BEGIN INFORMATION SUPPLIED

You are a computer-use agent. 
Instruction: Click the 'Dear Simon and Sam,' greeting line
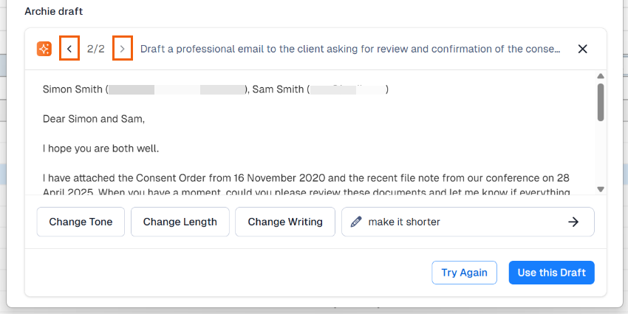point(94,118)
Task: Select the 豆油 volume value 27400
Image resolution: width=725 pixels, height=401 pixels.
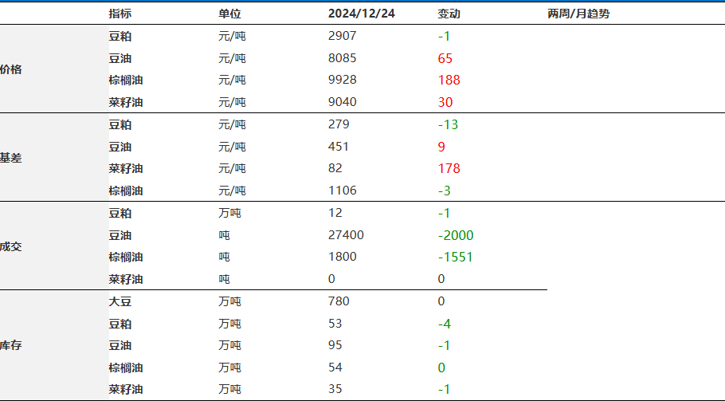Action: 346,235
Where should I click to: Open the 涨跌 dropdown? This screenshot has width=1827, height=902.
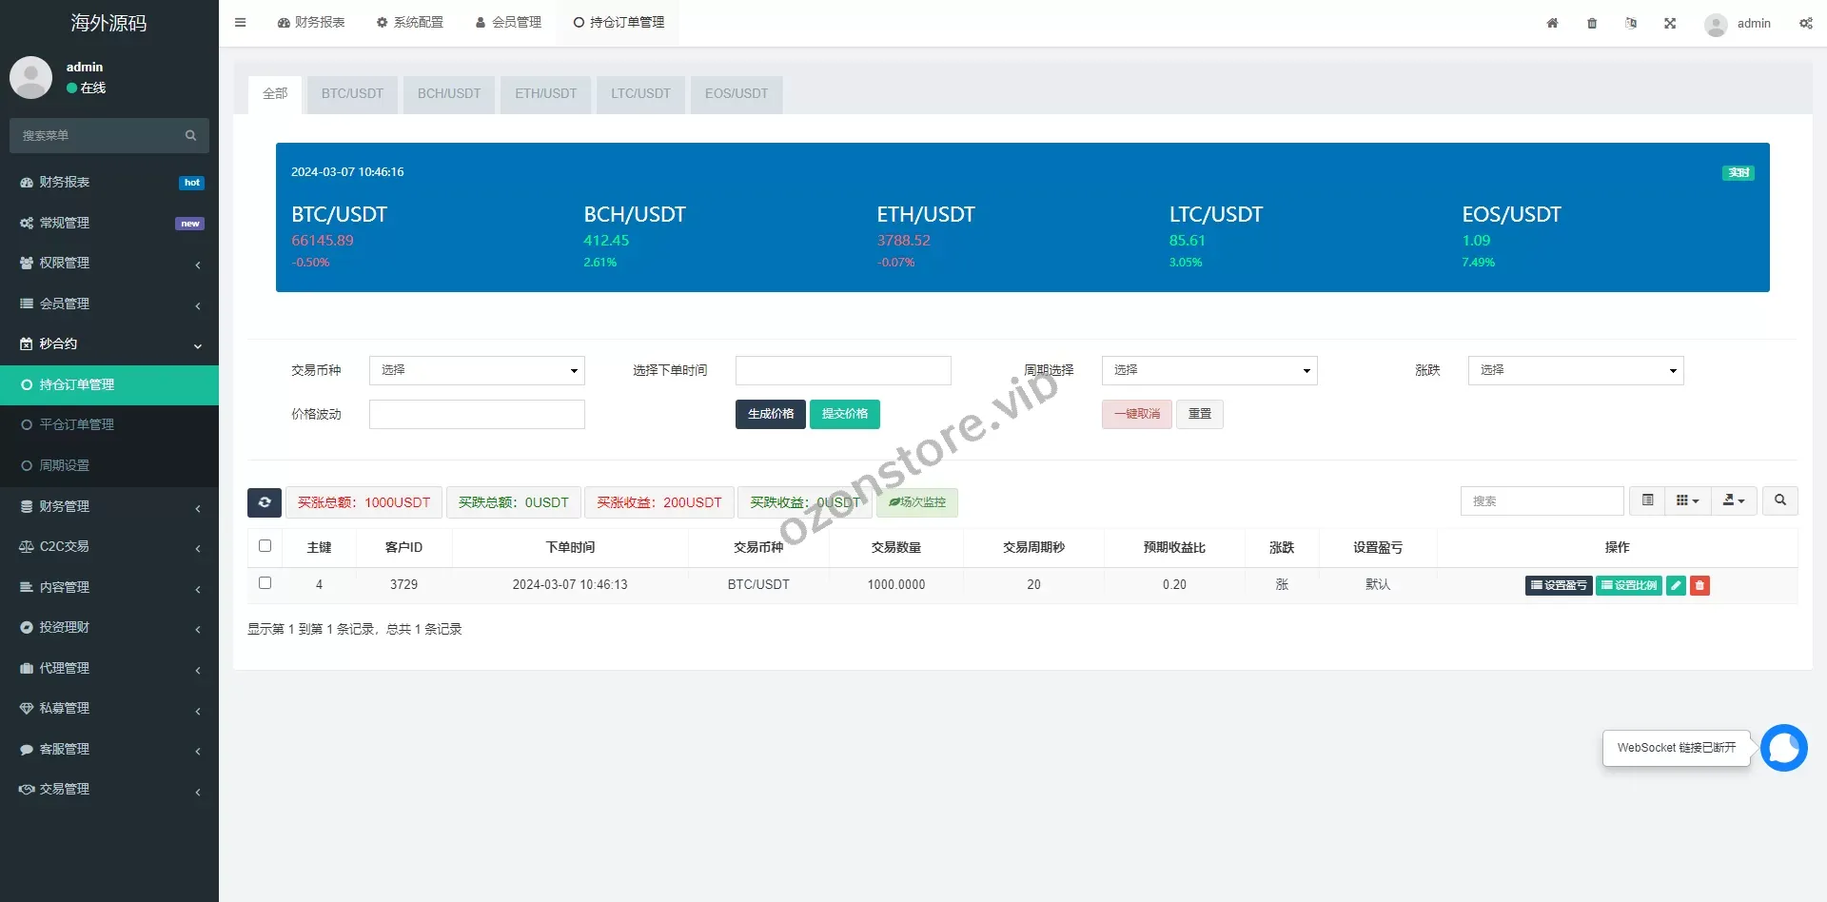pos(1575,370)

END INFORMATION SUPPLIED
BEGIN INFORMATION SUPPLIED

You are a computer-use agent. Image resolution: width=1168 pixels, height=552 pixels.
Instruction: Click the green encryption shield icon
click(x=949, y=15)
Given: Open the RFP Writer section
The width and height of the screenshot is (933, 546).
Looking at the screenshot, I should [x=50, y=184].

END INFORMATION SUPPLIED

**WHAT IS REQUIRED**
When a line in the data above contains the string "agent", copy that line.

**EXPECTED ANSWER**
You are a computer-use agent. 
You are a computer-use agent. Image resolution: width=1168 pixels, height=552 pixels.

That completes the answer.